なにをそんなに迷うことがあるんだ? 神への信仰心とやらで枯れ木のような老婆のグロリヤ師が出来るのだから、サンティロンだって出来て当然じゃないか。
「うわぁー、ほんとうにあの修道院って浮世離れしてるんだなぁ……。」
ミレンがひいたように俺をみつめている。その表情は若干ひきつっていた。
「っ! やあっ!」
やがて覚悟を決めたサンティロンが拳を握りしめ、気の抜けるような掛け声とともに岩を殴りつけた。
グシャリ。
残念なことにいろいろと砕けたのは岩ではなくサンティロンの骨のほうのようだった。声にならない叫びを口にしながらサンティロンが腕を抑えてうずくまる。

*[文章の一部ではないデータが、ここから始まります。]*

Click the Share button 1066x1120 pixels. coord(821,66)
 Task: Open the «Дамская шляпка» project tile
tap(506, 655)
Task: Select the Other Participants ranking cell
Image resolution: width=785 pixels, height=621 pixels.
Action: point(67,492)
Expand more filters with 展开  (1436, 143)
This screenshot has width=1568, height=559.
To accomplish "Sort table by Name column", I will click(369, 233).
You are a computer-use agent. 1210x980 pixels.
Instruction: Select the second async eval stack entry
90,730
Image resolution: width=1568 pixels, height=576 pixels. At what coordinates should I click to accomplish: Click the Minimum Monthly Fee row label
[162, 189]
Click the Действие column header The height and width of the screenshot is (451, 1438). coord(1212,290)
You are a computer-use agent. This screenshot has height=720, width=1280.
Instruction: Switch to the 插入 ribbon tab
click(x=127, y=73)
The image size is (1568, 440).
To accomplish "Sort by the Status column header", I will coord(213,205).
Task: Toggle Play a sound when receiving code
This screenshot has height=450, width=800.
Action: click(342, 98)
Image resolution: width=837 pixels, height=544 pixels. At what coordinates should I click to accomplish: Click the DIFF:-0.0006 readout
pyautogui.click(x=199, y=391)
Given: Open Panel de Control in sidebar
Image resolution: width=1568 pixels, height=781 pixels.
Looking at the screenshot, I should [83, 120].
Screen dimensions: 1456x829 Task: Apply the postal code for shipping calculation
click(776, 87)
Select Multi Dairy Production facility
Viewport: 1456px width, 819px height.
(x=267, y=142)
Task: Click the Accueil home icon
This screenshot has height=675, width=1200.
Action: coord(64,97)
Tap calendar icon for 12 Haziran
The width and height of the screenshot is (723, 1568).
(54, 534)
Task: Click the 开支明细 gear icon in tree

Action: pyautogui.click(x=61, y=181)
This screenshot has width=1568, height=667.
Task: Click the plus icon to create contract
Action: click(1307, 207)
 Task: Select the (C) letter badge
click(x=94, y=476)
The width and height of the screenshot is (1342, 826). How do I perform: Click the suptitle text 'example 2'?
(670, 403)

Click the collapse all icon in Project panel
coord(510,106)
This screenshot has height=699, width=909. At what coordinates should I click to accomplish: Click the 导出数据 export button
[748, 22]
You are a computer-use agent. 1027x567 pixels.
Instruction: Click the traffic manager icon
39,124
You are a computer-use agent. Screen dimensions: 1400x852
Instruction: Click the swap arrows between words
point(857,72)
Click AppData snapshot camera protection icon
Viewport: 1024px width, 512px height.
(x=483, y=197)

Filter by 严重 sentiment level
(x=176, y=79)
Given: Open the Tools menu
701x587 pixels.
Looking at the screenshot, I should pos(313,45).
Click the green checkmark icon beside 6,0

「あれ、おかしいですね。普通の岩を持ってきたはずなんですが。」
「頭では理解していたつもりだったけど、グロリヤさんって本気でできるって信じてたんだ……。」
グロリヤ師が心底不思議がっているように首をかしげる。隣からミレンの震えた声が聞こえてきた。
「そうですね、他の方で確認してみましょう。サンティロン様のほかにやりたいかたはいらっしゃいますか?」
グロリヤ師が生徒たちに声をかける。先ほどまでグロリヤ師に尊敬の視線をむけていた生徒たちは今や青ざめた顔で目があわないよう必死に体を縮こまらせていた。
「困りましたね、誰も手伝って下さらないとは。アドライト様、試してみてくださいませんか?」
グロリヤ師の頼みに嫌々ながら応じる。生徒たちの好奇心とほの暗い願望に満ちた視線が俺に送られてきた。
気に食わない俺がサンティロンのように悶絶することを期待しているのだろう。
だが、そんなやつらに気を使う必要はない。普段通り俺は掌底を打ちつけ、岩を粉砕した。
周囲の生徒たちの目が驚愕で彩られる。今まであった話し声がぴたりと止んだ。
「グロリヤ師、べつに特段固い岩というわけでもありませんでしたよ。このまま授業を続けましょう。」
「そうですか、それはよかった。それではみなさん、こちらの岩にむかって一列に並んでください。」
俺がミレンのもとに戻ろうとすると、まるで目には見えない馬車が通り過ぎたかのようにさっと道が開けた。
周囲の生徒に畏怖の視線をむけれらながらも、俺はシャノンのことに思いを馳せざるを得なかった。
ここまで投資したのだ、なんとか元手だけでも回収しなければ……。